A scheduled three days of intermittent power cuts is going ahead in Ōhakune despite a safety notice requiring people to boil water in the Central Plateau town.
About 180 properties will be affected by the mid-winter maintenance cuts, but Ruapehu District Council is assuring residents they will have enough drinking water and will not be left without electricity in the evenings.
Days of heavy rain stirred up the region's drinking water, prompting the council to issue a boil notice on Monday.
Lines Company TLC is going ahead with work it had planned on the network, which will leave 180 Ōhakune properties without electricity at certain times during the day.
Council chief executive Clive Manley said there had been a few complaints from people who could not see why the work could not wait until the water was safe to drink.
The company wanted to get the work done during the school holidays so it would not affect a local school.
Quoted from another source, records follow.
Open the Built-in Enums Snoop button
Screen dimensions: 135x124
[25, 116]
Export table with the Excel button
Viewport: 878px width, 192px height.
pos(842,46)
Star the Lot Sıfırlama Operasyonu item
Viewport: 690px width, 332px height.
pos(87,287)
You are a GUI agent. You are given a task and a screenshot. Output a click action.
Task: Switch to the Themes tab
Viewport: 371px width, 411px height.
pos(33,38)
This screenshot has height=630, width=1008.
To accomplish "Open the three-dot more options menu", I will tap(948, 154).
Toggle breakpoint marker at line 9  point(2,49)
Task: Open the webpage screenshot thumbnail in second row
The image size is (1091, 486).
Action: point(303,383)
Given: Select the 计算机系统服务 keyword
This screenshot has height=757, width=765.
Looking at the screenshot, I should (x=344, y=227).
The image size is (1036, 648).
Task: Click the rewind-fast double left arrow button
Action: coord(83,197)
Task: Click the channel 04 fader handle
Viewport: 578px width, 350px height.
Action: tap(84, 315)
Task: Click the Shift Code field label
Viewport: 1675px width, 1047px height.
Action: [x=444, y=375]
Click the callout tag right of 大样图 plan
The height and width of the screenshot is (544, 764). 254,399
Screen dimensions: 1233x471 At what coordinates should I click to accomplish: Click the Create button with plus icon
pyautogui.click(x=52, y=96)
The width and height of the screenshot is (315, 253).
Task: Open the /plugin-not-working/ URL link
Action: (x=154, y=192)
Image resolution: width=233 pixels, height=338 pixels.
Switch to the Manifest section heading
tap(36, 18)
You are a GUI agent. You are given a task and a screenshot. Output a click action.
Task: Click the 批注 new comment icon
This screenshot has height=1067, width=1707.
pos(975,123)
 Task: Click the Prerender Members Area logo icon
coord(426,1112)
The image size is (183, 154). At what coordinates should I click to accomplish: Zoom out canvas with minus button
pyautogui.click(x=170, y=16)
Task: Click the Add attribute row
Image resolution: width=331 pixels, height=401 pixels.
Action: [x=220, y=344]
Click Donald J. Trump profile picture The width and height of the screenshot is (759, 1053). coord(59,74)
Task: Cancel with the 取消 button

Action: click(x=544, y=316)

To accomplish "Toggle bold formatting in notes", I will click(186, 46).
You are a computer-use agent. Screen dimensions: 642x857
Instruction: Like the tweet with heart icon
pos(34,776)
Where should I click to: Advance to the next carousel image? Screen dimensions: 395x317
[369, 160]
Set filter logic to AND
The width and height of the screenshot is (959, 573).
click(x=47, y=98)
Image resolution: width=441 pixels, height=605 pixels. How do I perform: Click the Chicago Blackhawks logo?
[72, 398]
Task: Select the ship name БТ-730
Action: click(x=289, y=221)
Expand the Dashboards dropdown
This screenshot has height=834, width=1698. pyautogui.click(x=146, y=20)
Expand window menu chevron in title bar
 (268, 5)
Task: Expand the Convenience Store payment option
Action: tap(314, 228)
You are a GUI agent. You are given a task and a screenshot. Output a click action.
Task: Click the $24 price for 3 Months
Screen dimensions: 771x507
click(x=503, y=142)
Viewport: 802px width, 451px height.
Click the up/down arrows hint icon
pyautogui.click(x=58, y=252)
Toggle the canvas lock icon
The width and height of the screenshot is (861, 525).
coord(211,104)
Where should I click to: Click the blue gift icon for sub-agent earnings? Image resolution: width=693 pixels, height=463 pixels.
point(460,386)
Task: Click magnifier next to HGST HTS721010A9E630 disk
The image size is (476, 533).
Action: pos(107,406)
"You couldn't get a worse timing for them and I certainly feel for the properties who are impacted by both. But ... the outages are only for a short duration and it is
during the day," Mr Manley said.
"Having a pre-planned outage coinciding with a weather-event-initiated water safety notice is very unusual and rare.
"Both organisations have been working to ensure that everyone affected has access to either bottled drinking water or the power outage information to allow them to boil enough water to cover any outage windows."
TLC said it would have bottled water available on the corner of Ruapehu Road and Shannon Street for anyone who needed it.
A council spokesperson said staff were also available to help anyone in need.